Fluorescence in situ hybridization. Fluorescence in situ hybridization was performed as previously described.8 Paraffin-embedded sections were de-paraffinized and rehydrated by serial immersion in xylene and graded alcohols, then in finally water. Sections were incubated with FISH probes (EUB338, or non-EUB338) labeled on the 5′ end with either FITC (fluorescein isothiocyanate) or Cy3 (Integrated DNA Technologies, Coralville, IA) at 5 μg ml−1 in hybridization buffer (42 °C, 14 h). Sections were washed in hybridization buffer to remove un-bound probe, rinsed in sterile water, air-dried, and mounted with Prolong Antifade Gold (Molecular Probes, Carlsbad, CA).

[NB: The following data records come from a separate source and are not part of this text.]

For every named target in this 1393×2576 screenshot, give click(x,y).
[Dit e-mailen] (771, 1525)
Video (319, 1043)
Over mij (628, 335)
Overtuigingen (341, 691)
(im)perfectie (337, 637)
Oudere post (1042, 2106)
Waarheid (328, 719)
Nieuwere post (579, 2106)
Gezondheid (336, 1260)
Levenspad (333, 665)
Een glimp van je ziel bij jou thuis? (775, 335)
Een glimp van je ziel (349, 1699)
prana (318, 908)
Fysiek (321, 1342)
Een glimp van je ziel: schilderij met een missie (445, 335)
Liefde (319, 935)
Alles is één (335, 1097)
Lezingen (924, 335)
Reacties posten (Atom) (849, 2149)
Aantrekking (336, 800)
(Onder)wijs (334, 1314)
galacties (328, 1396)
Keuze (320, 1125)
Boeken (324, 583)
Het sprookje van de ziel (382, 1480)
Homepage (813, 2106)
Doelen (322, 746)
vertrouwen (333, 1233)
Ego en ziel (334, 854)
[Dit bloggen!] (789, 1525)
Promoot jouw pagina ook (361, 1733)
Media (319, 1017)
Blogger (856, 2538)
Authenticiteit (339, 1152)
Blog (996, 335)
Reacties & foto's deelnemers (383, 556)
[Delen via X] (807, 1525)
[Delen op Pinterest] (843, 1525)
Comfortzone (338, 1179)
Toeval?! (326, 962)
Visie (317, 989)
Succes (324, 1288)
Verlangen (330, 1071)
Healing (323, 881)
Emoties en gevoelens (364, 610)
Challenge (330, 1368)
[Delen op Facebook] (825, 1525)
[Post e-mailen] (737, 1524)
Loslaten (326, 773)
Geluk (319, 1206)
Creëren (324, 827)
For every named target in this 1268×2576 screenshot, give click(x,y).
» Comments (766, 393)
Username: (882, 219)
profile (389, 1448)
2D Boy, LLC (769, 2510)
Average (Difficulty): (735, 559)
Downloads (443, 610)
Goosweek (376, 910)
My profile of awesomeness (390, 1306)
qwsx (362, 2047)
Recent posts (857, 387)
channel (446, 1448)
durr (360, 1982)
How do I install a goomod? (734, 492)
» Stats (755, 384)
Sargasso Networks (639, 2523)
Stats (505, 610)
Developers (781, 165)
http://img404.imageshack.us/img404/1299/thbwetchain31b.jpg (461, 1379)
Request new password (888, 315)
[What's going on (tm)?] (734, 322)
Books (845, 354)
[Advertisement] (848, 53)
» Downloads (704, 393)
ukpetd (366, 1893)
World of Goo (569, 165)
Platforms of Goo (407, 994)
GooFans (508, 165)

Images were collected with a BX51 microscope (Olympus, Center Valley, PA), equipped with a DP70 camera using DP Controller Software (version 1.1.1.65; Olympus), and DP Manager software (version 1.1.1.71; Olympus).

Pathology scoring. Pathology was scored between 0 (not apparent) and 4 (severe) for 5 criteria. These were villus fusion/blunting, lamina propria inflammation, sloughing of epithelial tips, necrosis of villus tips, and transmural inflammation.42 Individual mice were assigned a cumulative score out of a maximum of 20. Data were graphed with each point representing an individual mouse and the bar as the mean of each group.

Statistical analyses. Student's t-test was used to analyze statistical differences between groups. Values for P<0.05 were considered significant. All experiments were repeated a minimum of three times. Pathology scores were assessed for significance using one-way ANOVA (analysis of variance) test.

Disclosure

The authors declare no conflict of interest.